___ Text section

Unlike their producing counterparts, money is hard to come by for most junior miners-startups and small companies engaged in exploration or mining pre-production-as capital inflow is only certain unless they have transitioned into production. But it takes ages for these junior miners to switch to production as converting their licenses is an arduous, multi-step process.
Complicating their predicament further are difficulties in securing funds to move their project forward, and investors' shaken confidence in small mining stocks. "Investor appetite for small mining stocks has simply evaporated over the last several years after they lost billions of dollars on these companies. Other sectors of the market have performed much better and drawn their attention elsewhere," Koven noted in his article.
Citing Bloomberg, Money Morning reported that many junior miners quickly use up their limited funds and that Bloomberg News estimates showed these miners only possess 5.7 months worth of cash on their balance sheets that translated to a 25 percent decline from last year. If they don't find a way to plug the gaping hole in their budget, they could lose their ability to further their endeavors and eventually, close shop.

______
___ Stored records

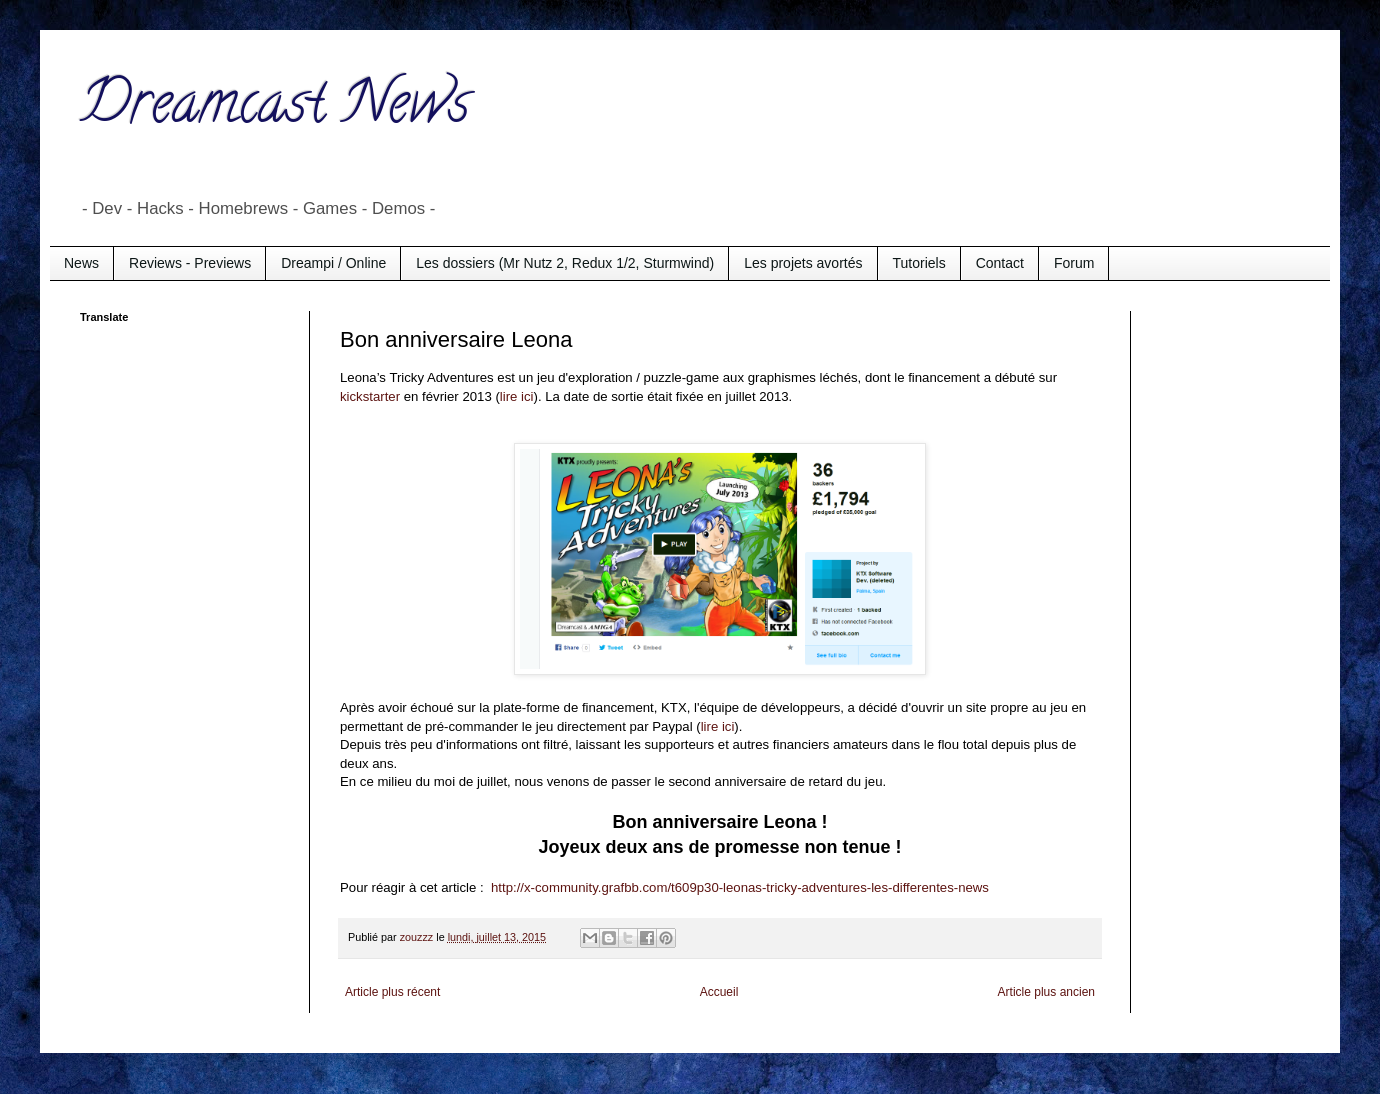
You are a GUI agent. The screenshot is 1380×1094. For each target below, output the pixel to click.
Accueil (719, 992)
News (81, 263)
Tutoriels (919, 263)
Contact (1000, 263)
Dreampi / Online (333, 263)
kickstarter (370, 396)
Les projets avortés (803, 263)
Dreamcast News (275, 109)
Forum (1074, 263)
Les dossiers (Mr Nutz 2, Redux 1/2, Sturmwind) (565, 263)
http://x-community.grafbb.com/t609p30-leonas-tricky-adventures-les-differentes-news (740, 887)
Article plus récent (392, 992)
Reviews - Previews (190, 263)
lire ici (517, 396)
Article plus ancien (1046, 992)
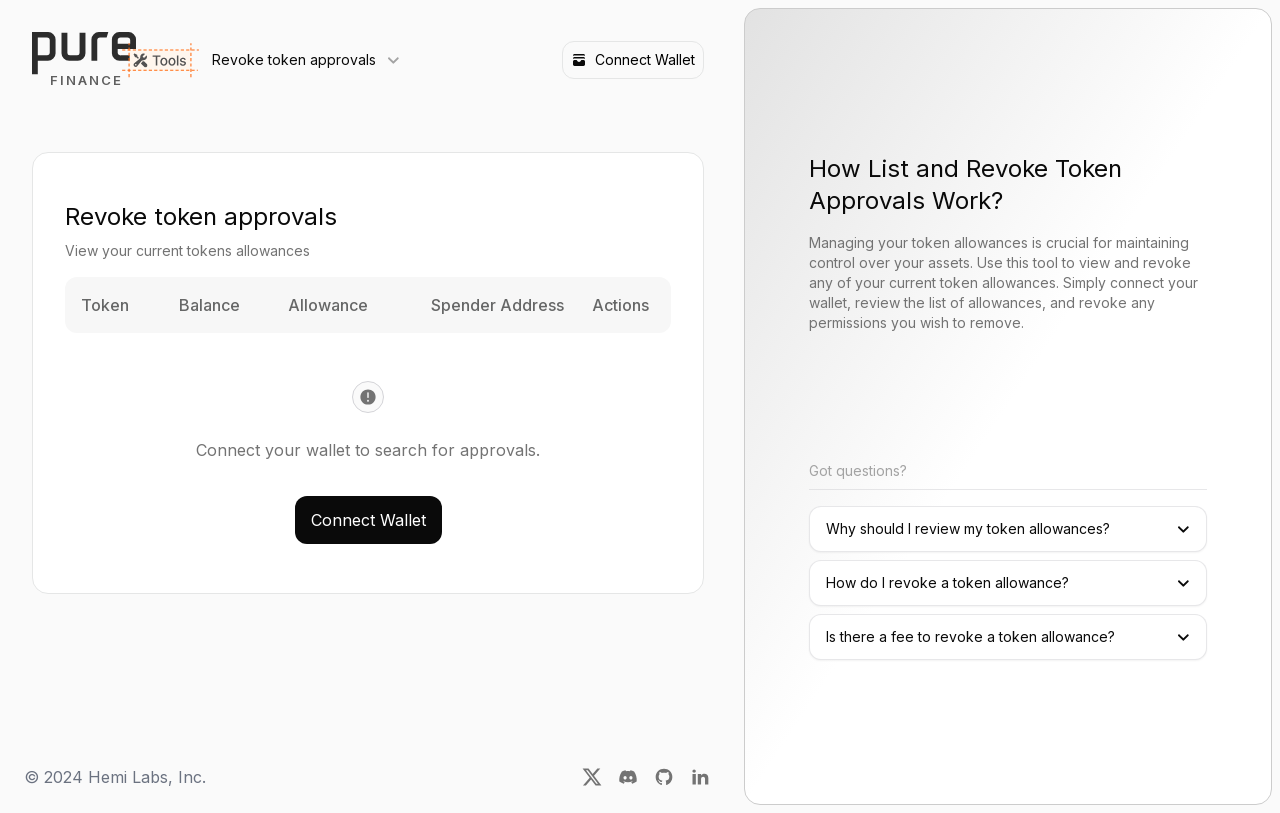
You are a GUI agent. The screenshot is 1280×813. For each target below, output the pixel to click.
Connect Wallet (633, 59)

______

Requests:
- a) According to Bloomberg News estimates cited in the text on junior mining companies, how many months' worth of cash do these miners hold on their balance sheets?
- b) Resume the text on junior mining companies from the point where it stops.

Task-by-task answers:
- a) 5.7 months

- b)
The short-term solution, of course, is to cut down on costs. David Poynton, president of Daycon Minerals, believes that junior miners should re-plan their budget and seek other financing services such as royalties or stream financing. He also advised miners to ask around for their options. "If financings are dead, what other alternatives are there? Seek royalties or streams. Speak to your neighbours. If you have done this once, ask again," he was quoted as saying in The Northern Miner.
Exploring M&A Options
What are their other options then? For one, they can become the subject of a takeover bid from larger mines. Poynton also recommends going this route. "Many companies at this stage are surviving by merging with cashed-up companies. Such deals can be expensive, but do achieve the goal of survival. Time to look around - time to find that big company corporate saviour with an investment in juniors program," he said.
Grant Thornton Canada and United Kingdom reported that a third of executives who participated in their recent poll said they are looking at acquiring smaller firms or divisions before the year comes to a close. A third of executives from the other side of the fence also expects the same and is expecting a takeover, partial sale or recapitalization.
The sector is indeed ripe for consolidation for UK Grant Thornton's mining leader Chris Smith. "We've started to see elements of this emerge already, for example Glencore's approach for Rio Tinto and BHP Billiton's announcement that it will spin off assets," he said in an interview with Mining News.
"Executives at mining companies are telling us that they are in the market to make acquisitions and a near-equal proportion say they will sell their mining company, or parts of it, this year. So there is plenty of opportunity for doing deals, especially for those looking to seize opportunities with distressed sellers ahead of any improvement in the commodities market," he added.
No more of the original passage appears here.